カリン・ユエン氏:CookiepoetさんのTumblerの投稿にこんな質問がありました。「コンテンポラリーアートを、もっと辿っていったり理解したいので、見たり学んだりできる、リソースや場所、リンクなどを知っているでしょうか」というものです。いただいている質問には、いつも私はブログの投稿でお返事していますが、この話題の理解を広げてみるために動画を作ってみました。

動画は2つの部分に分けました。最初のパート1では、コンテンポラリーアートとはなにか、どこが学ぶのに難しいのか説明を試みたものです。そして後半のパート2では、私のお気に入りのWebサイトや本などのリソースをご紹介し、コンテンポラリーアートに接しやすくなるようにしたいと思います。

コンテンポラリーアートという用語は、基本的には、私たちが生きている間になされたアートというように聞こえます。しかしながら、この定義は拡大し続けていて、おそらく20年前よりもそれを定めるのが難しくなっています。よって、いつ正確にコンテンポラリーが始まるのか、ピンポイントで知るのは非常に難しいのです。

例えば、モダニズムはAからBの間である、という人がいるかもしれません。実際にはAからBという明確な切れ目があるわけではありません。

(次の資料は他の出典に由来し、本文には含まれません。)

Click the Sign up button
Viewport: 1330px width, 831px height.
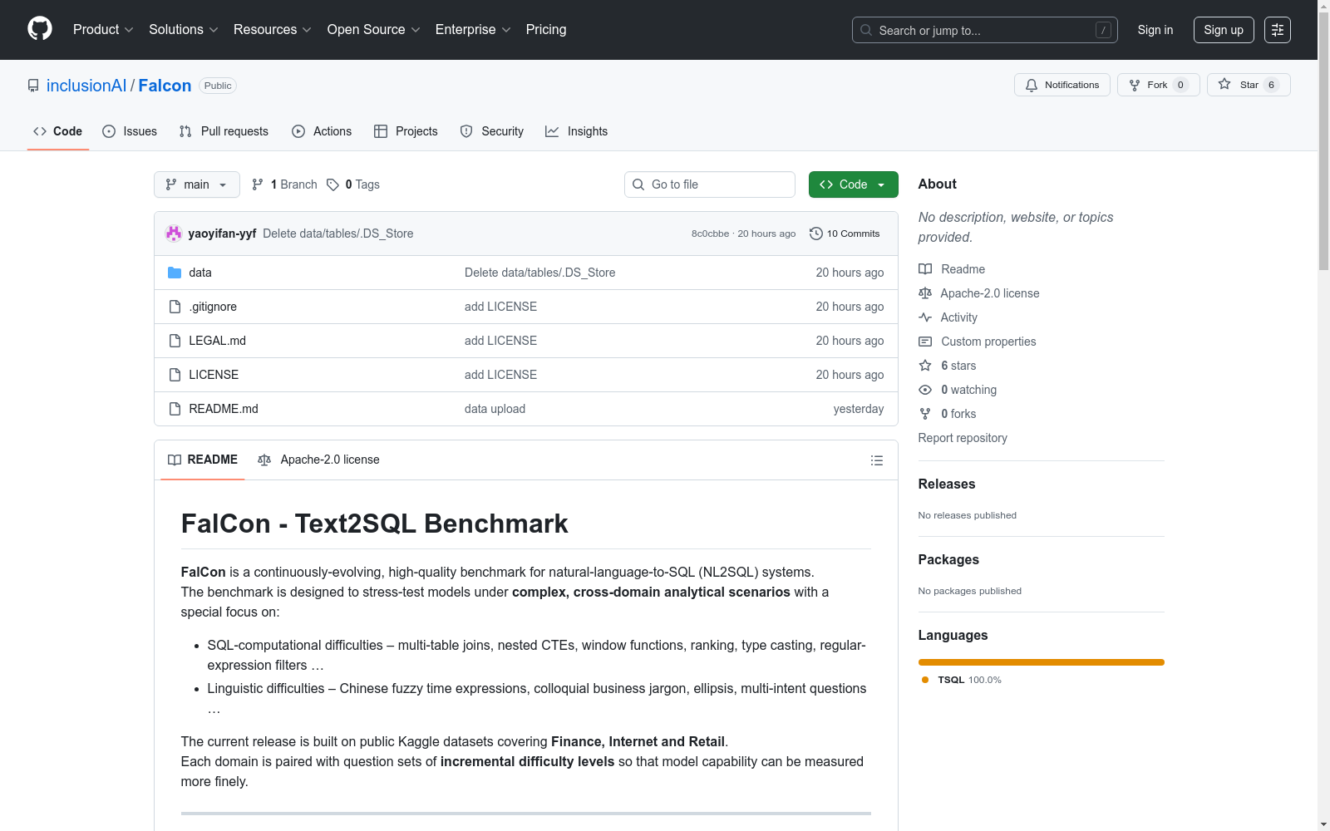1223,30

多くの人々が、1つのものが終わったらその次のものが来るという例をかんがみて提案するところでは、最初にポストモダンという言葉を知ることが必要になるでしょう。これは、モダンアートの終焉とともに始まります。

しばしば、モダンアートはコンテンポラリーアートであると解釈されていますが、この2つはまったく異なる時代、異なる期間を指しているので、混同しない方がいいです。これは、また別の動画で説明しましょう。

コンテンポラリーアートを理解するには?

コンテンポラリーアートは1972年から今日までと考えられています。どうしてこのような区切りにしたのかというと、コンテンポラリーアートは、常に変化し続けていて、非常に追いかけるのが難しいのです。人々の嗜好も意見もいつも変化しています。

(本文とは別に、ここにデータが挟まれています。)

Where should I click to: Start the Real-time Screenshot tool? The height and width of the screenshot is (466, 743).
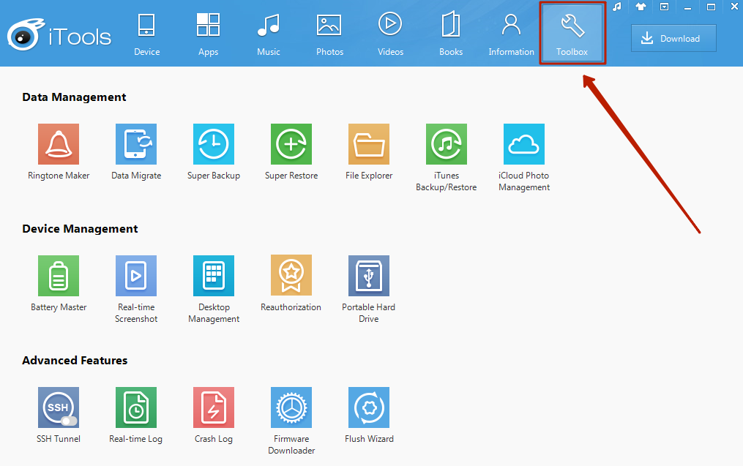click(x=136, y=276)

しばしば、アートはポスト・ムーブメントの時代であるといわれていて、これは、アーティストは、今までの先達がやっていたような、様式的に特徴づけられるグループ分けから、まったく自由であることを意味しています。

個人が独立した活動をしていても、まったく孤立したものと解釈されることはありません。彼らはある種のリサーチや、対話、そしてコラボレーションのもとに動いていて、これは、キュレーターや批評家、アカデミック研究者、コレクターやディーラー、そしてもちろん仲間のアーティストで形成されるネットワークの一部になっています。

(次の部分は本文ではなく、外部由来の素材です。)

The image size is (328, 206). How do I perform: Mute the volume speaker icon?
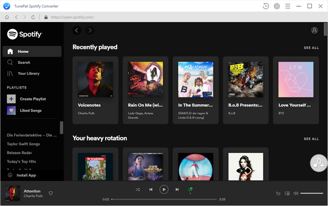pos(295,193)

結果として、そのネットワークの一部でなければ、内容を理解する、あるいは掌握するのが難しいのです。たとえば、もし、これが内輪のジョークであったとしたら、元々の文脈を知らないと、どうしてそれがおかしいのかわからないでしょう。

もちろん、アートとジョークを比較するつもりはありません。しかし、しばしば、ある特定の作品や、背後にある物語を知らなければ、作品の内容にアクセスするのは難しくなります。

ブライアン・アシュビー(Brian Ashbee)は「Art Bollocks」と題した記事で以下のように書いています。

「ポストモダンの作品、とりわけアプロプリエーションと呼ばれる引用が特徴的な作品に、アクセス可能にするためには、理論的な言説を持続的に維持するネットワークが必要だ。問題なのは、誰が、理論的な言説を提供するのかということだ。キュレーターが提供するのか、批評家なのか、あるいはアーティストなのか」。

私は、アートを理解するためには、美術史家や専門家にならなければいけないという印象をみなさんに与えたくない、とそのように思っています。しかしながら、ある種類の知識を持つことで、見る人にとって、より密接に関わることのできるものになると思います。

次の動画では、私が自分自身でコンテンポラリーアートの勉強を続けていくために、個人的に用いているWebサイトや本などのリソースをご紹介しましょう。みなさんがこの動画に興味を持ち、役に立つと思っていただければいいと思います。ご視聴ありがとうございました。美術の世界に関わっていない人たちにとって、どうしてコンテンポラリーアートが少々難しいと感じられるのかということをお話しました。